Start of DATA SECTION
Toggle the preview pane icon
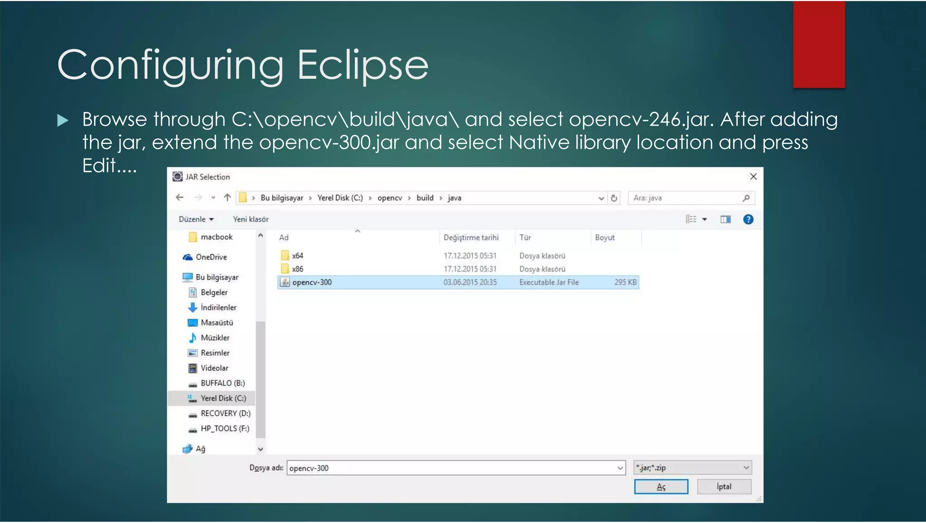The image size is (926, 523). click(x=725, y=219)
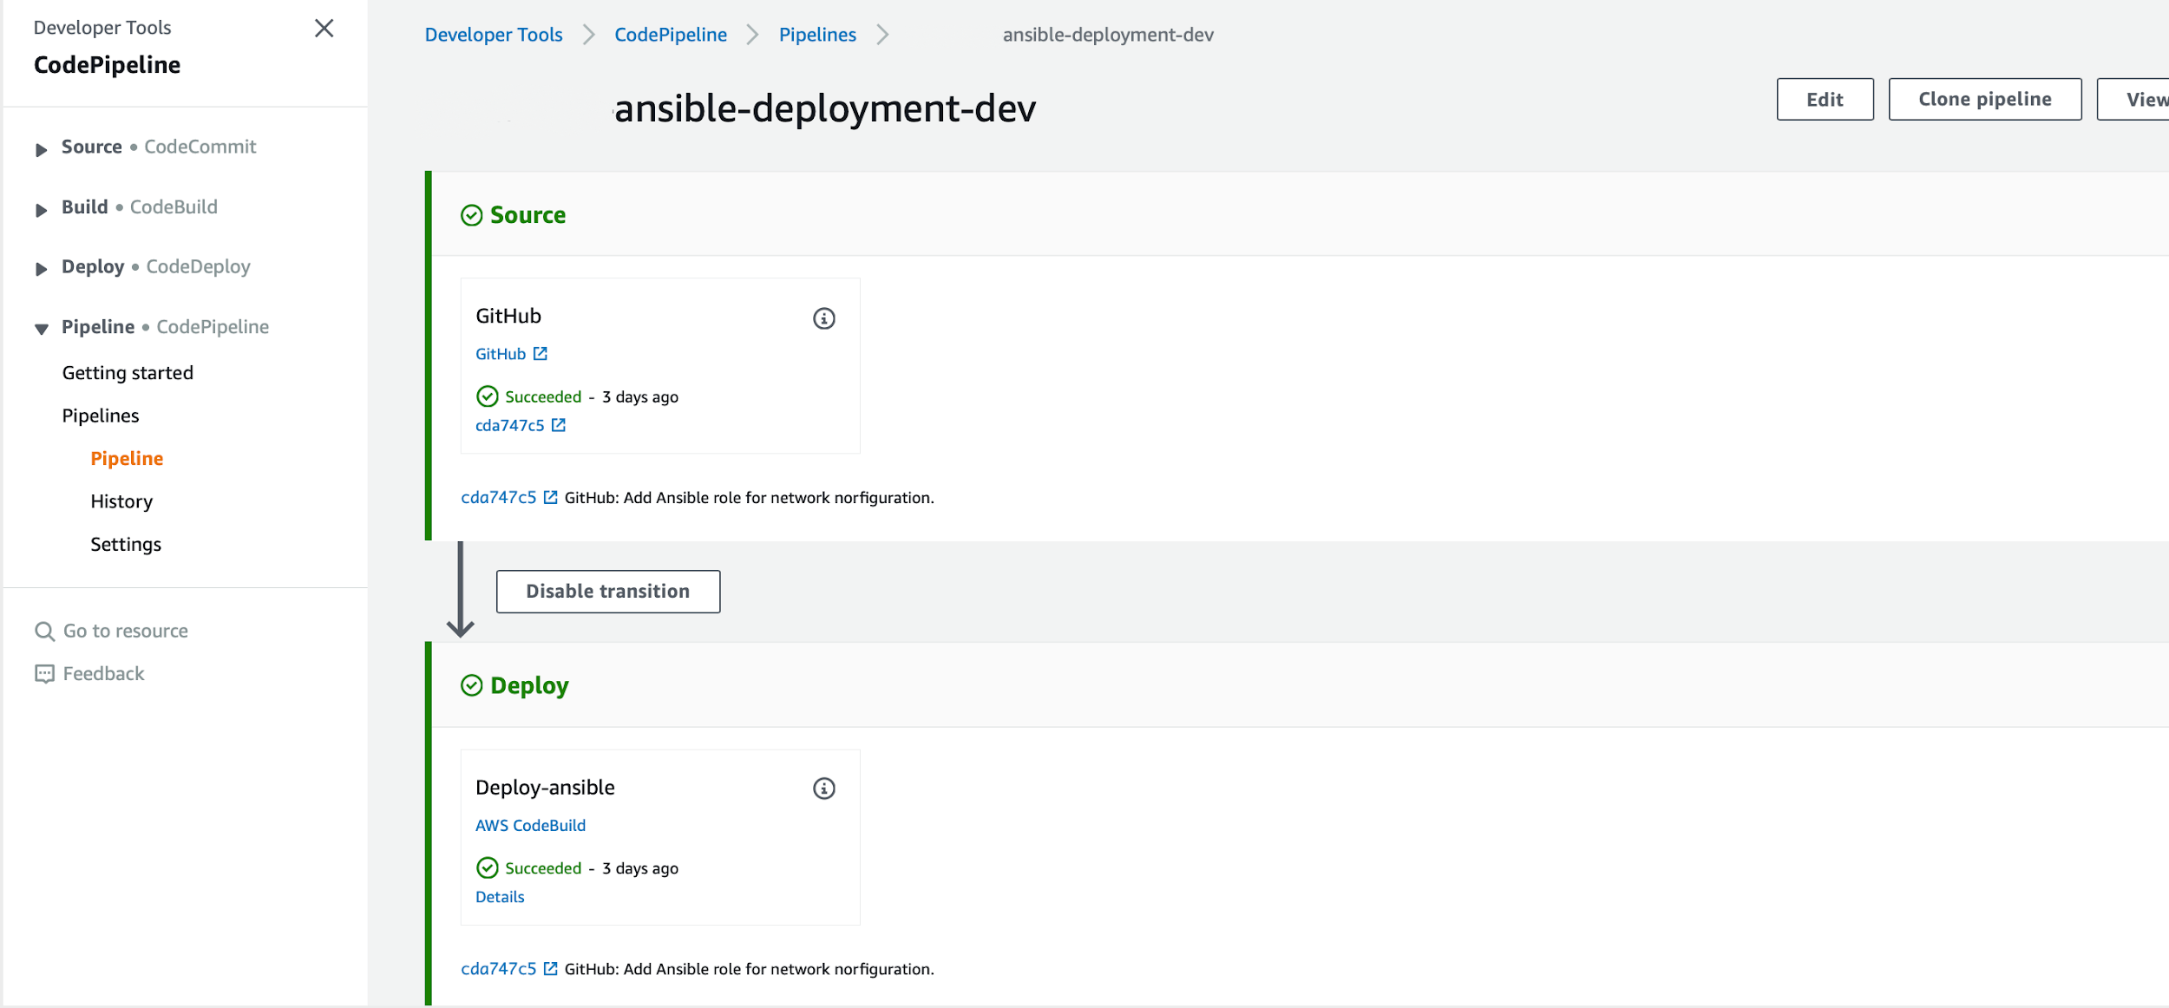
End of DATA SECTION
Start of DATA SECTION
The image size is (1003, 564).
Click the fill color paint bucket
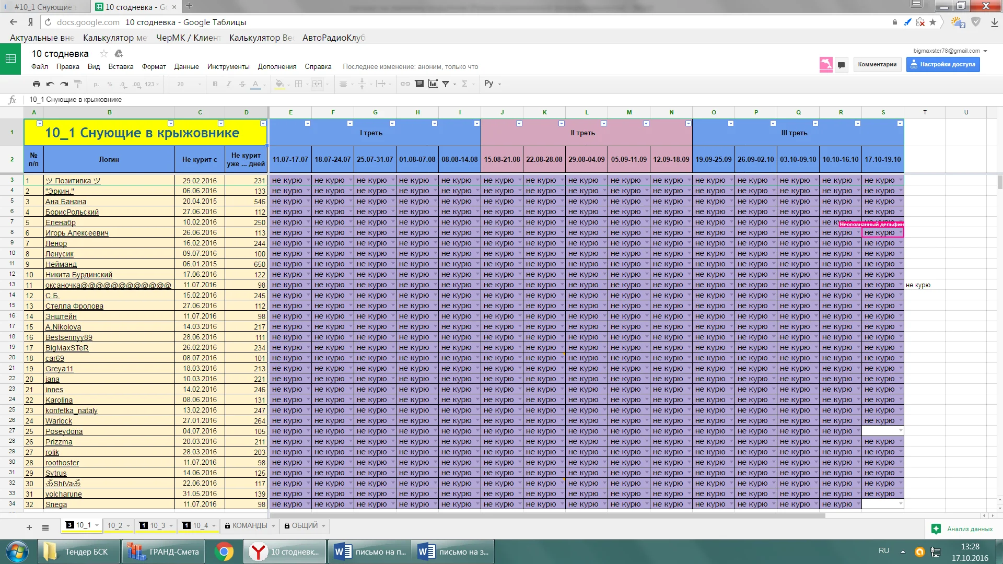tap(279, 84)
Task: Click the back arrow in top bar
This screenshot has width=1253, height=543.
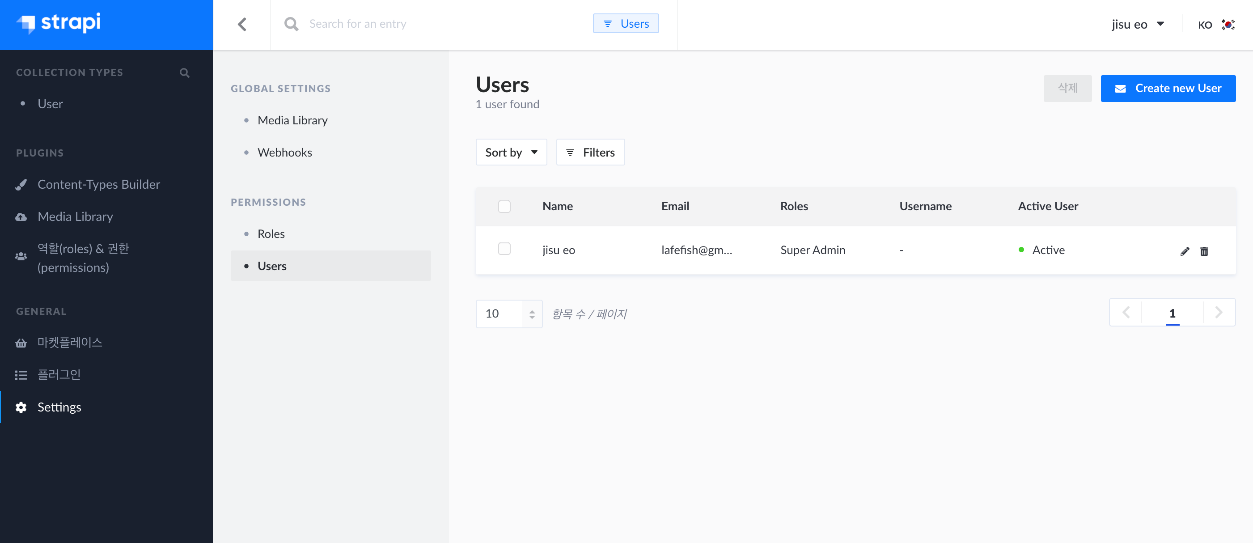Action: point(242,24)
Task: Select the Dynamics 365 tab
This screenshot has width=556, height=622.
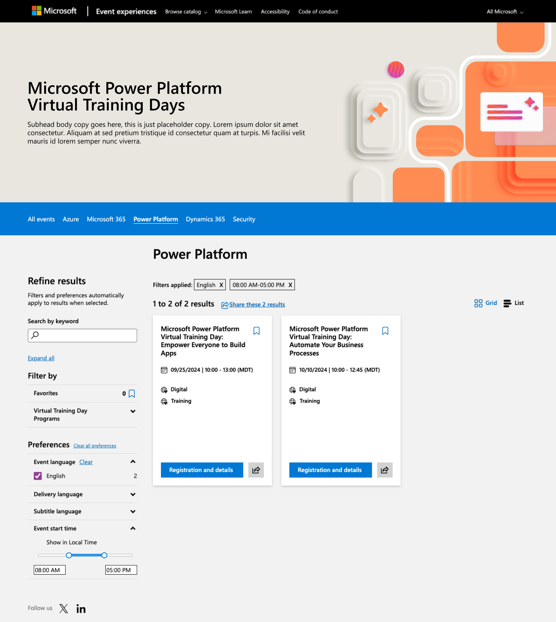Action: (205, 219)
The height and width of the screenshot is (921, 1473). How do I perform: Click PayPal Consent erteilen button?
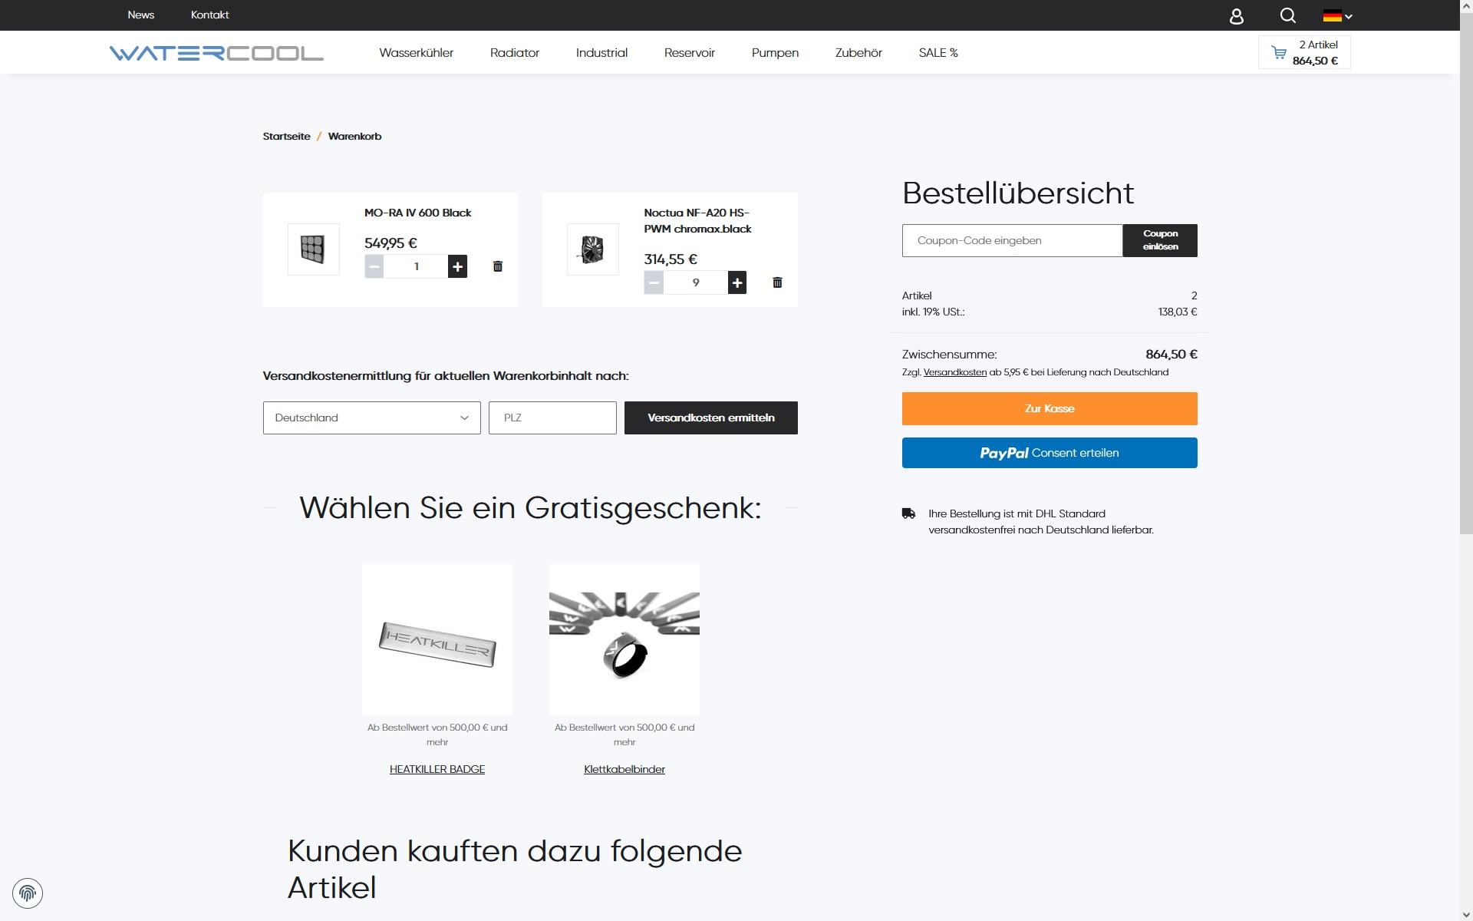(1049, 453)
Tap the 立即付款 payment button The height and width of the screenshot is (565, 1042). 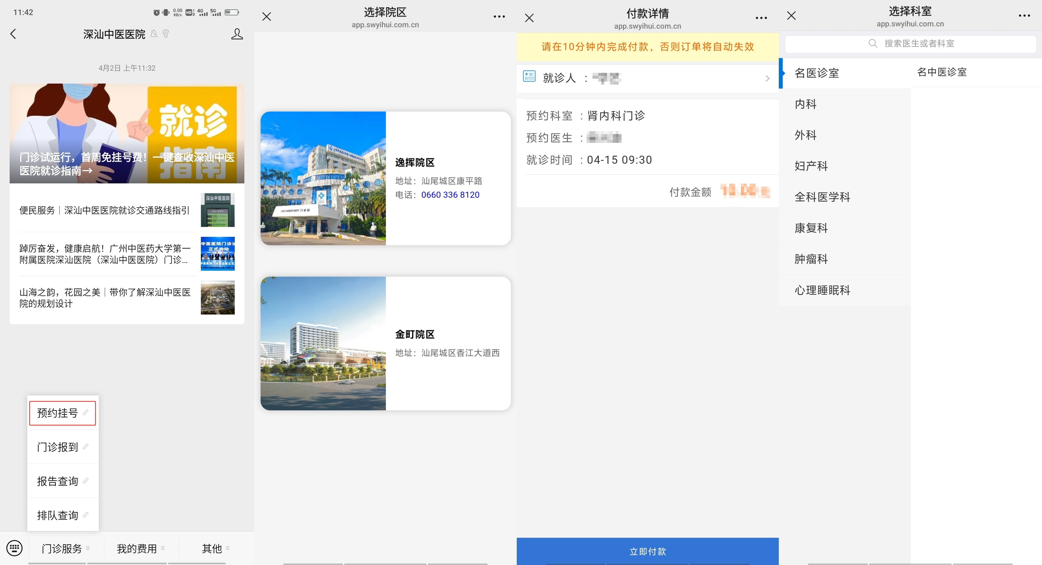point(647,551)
End of DATA SECTION
> [ACTIVITY]
Using the entries, return every line where the word "Task" can be found.

> [RESPONSE TO THE EXERCISE]
Task: Click the back arrow in top bar
Task: Select the Dynamics 365 tab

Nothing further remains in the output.